| Exercise task |
Show every line of the data below that contains the word "options".

| Given records |
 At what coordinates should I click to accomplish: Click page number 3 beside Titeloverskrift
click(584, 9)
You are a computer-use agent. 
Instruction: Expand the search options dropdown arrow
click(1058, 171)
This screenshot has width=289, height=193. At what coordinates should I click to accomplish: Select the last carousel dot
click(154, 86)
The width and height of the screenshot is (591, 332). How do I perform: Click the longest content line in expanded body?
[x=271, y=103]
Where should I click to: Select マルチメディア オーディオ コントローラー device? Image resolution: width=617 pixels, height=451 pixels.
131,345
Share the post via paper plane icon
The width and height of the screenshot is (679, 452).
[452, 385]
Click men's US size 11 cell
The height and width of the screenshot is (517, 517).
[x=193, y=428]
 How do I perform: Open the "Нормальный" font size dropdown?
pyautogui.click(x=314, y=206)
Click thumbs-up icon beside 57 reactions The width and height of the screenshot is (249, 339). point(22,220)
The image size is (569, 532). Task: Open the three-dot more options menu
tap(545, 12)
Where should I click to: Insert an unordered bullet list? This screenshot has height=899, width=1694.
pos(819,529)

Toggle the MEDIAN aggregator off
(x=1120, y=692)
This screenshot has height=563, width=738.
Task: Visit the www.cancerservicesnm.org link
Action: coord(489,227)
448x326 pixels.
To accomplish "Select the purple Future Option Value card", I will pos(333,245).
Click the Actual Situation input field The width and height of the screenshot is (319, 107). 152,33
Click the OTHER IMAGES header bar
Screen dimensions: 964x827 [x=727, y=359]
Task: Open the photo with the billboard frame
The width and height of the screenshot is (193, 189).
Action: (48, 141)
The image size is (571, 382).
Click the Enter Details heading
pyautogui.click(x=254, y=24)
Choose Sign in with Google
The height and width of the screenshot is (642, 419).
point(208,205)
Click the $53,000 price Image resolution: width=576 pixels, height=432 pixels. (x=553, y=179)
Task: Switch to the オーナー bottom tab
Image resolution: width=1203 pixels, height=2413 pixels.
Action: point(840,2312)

| Exercise answer |
Instruction: Expand the search options dropdown arrow
The image size is (569, 532). Task: Open the three-dot more options menu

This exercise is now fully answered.